Illustration algorithmes © Lyon Capitale

Tribune libre de Guillaume Chaslot, docteur en informatique. G. Chaslot a travaillé chez Microsoft et Google.

 

Diffamer les concurrents est une stratégie efficace pour gagner de l’audience. Les intelligences artificielles de YouTube et Facebook s’en sont rendu compte.
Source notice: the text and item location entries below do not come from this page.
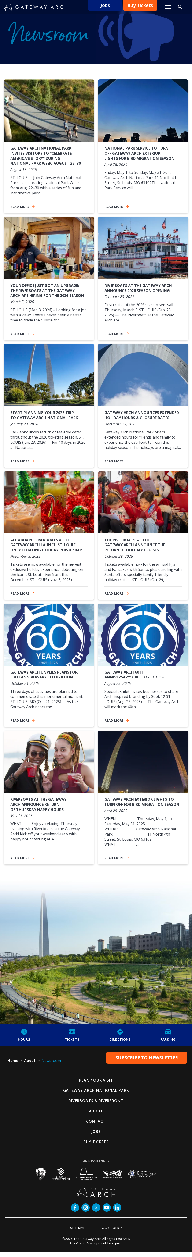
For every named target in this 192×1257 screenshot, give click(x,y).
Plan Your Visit (96, 1080)
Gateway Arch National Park (96, 1090)
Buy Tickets (140, 5)
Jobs (105, 5)
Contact (96, 1121)
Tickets (72, 1039)
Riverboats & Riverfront (96, 1100)
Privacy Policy (109, 1227)
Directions (120, 1039)
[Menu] (168, 7)
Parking (168, 1039)
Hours (24, 1039)
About (96, 1111)
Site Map (77, 1227)
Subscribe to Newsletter (146, 1058)
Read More (20, 206)
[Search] (180, 7)
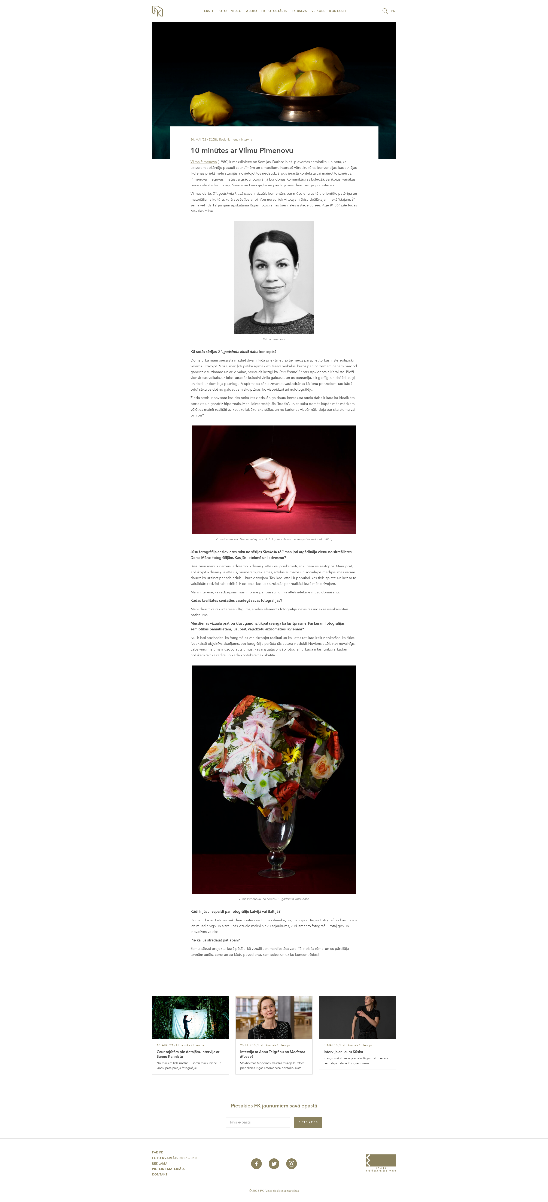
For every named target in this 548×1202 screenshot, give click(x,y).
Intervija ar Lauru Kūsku (343, 1051)
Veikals (318, 11)
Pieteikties (308, 1122)
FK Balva (299, 11)
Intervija (246, 140)
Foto (222, 11)
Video (236, 11)
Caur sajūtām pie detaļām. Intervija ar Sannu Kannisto (188, 1054)
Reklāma (160, 1164)
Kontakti (337, 11)
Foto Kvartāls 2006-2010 (174, 1158)
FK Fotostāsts (274, 11)
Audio (251, 11)
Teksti (207, 11)
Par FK (157, 1152)
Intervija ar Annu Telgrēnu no (272, 1054)
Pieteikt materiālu (169, 1169)
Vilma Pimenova (204, 161)
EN (393, 11)
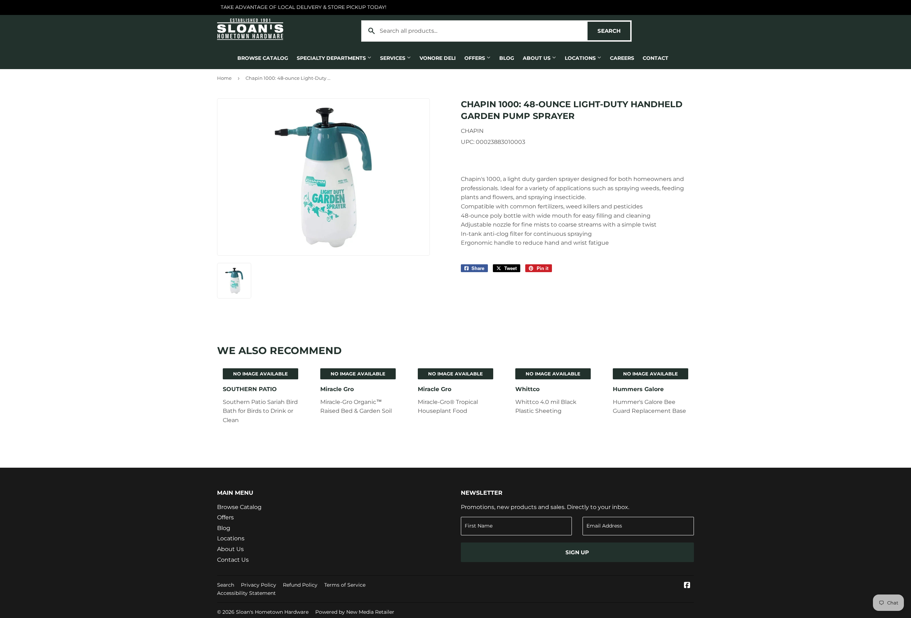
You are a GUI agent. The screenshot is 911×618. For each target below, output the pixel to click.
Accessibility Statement (246, 593)
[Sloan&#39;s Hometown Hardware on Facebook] (687, 585)
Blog (506, 58)
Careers (622, 58)
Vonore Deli (438, 58)
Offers (475, 58)
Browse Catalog (262, 58)
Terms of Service (344, 585)
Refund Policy (300, 585)
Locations (581, 58)
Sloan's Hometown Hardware (272, 612)
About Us (537, 58)
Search (613, 30)
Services (393, 58)
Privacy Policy (258, 585)
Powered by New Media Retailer (354, 612)
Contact (655, 58)
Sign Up (577, 552)
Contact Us (233, 559)
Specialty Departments (332, 58)
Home (224, 78)
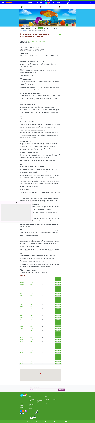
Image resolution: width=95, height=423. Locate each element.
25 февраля (22, 282)
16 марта (21, 308)
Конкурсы (58, 2)
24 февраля (22, 280)
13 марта (21, 306)
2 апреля (21, 330)
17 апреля (21, 350)
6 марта (21, 295)
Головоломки (39, 404)
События (46, 398)
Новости (36, 2)
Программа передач (31, 400)
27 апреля (21, 361)
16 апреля (21, 348)
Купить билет (58, 280)
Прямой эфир (16, 202)
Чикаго (4, 2)
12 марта (21, 304)
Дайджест (23, 28)
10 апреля (21, 341)
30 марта (21, 326)
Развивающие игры (39, 401)
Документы (22, 407)
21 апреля (21, 354)
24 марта (21, 319)
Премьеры (47, 399)
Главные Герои (22, 401)
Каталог (55, 28)
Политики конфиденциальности (59, 421)
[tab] (62, 395)
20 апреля (21, 352)
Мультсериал (31, 405)
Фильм (30, 401)
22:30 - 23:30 (32, 304)
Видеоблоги (55, 399)
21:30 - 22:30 (32, 280)
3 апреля (21, 332)
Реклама (21, 405)
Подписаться (61, 389)
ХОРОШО (65, 421)
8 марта (21, 297)
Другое (51, 28)
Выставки (40, 28)
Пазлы (38, 402)
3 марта (21, 291)
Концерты (28, 28)
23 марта (21, 317)
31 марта (21, 328)
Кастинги (47, 402)
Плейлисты (55, 398)
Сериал (30, 403)
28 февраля (22, 286)
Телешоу (30, 407)
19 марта (21, 313)
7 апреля (21, 337)
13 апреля (21, 343)
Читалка (46, 404)
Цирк (36, 28)
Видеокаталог (55, 396)
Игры (53, 2)
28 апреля (21, 363)
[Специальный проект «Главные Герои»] (65, 2)
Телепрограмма (30, 2)
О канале (21, 403)
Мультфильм (31, 404)
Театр (33, 28)
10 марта (21, 302)
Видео (41, 2)
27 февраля (22, 284)
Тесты (46, 403)
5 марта (21, 293)
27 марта (21, 324)
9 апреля (21, 339)
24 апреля (21, 359)
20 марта (21, 315)
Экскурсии (46, 28)
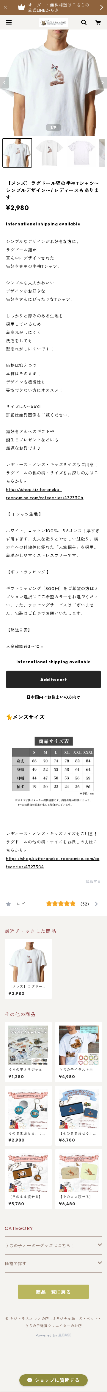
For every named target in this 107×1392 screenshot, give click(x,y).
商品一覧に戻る (53, 1292)
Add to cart (53, 679)
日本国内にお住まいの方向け (53, 697)
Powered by (47, 1335)
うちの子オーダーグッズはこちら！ (40, 1245)
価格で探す (16, 1263)
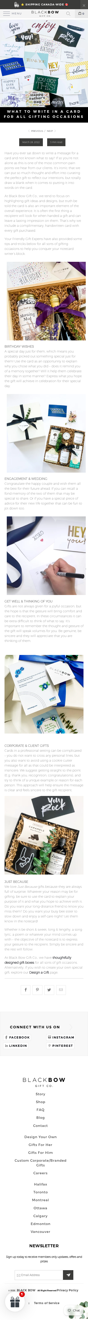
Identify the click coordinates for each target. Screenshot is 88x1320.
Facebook (19, 1037)
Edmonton (41, 1224)
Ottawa (40, 1208)
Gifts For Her (40, 1145)
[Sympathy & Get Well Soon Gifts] (46, 596)
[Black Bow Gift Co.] (44, 13)
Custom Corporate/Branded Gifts (41, 1162)
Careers (40, 1173)
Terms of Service (47, 1303)
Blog (40, 1117)
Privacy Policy (67, 1290)
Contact (40, 1126)
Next (50, 131)
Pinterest (62, 1045)
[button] (15, 1302)
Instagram (63, 1037)
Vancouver (40, 1232)
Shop (40, 1102)
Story (40, 1094)
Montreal (40, 1200)
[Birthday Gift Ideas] (46, 341)
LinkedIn (18, 1045)
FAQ (40, 1110)
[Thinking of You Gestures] (44, 873)
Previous (36, 131)
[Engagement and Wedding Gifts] (46, 474)
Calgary (40, 1216)
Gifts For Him (40, 1152)
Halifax (40, 1184)
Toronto (40, 1192)
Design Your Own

Lors d’un interminable trajet en car, mon voisin passe son temps sur YouTube. Comme j’ai travaillé sur l’algorithme qui fait les recommandations, une certaine fierté m’incite à regarder de plus près. Dans ces vidéos, il est question d’un projet visant à exterminer deux milliards de personnes. Je blague : “Alors, qui est-ce qui veut notre peau ?” Il m’explique : “Il y a un plan secret. Des centaines de vidéos le montrent ! Les médias te le cachent. Regarde sur YouTube, tu découvriras la vérité.” Il était transporté par une excitation à la fois touchante par son humanité, et inquiétante par son fanatisme. Je constate avec effroi que mes algorithmes, dont j’étais si fier, ont appris à exploiter sa crédulité.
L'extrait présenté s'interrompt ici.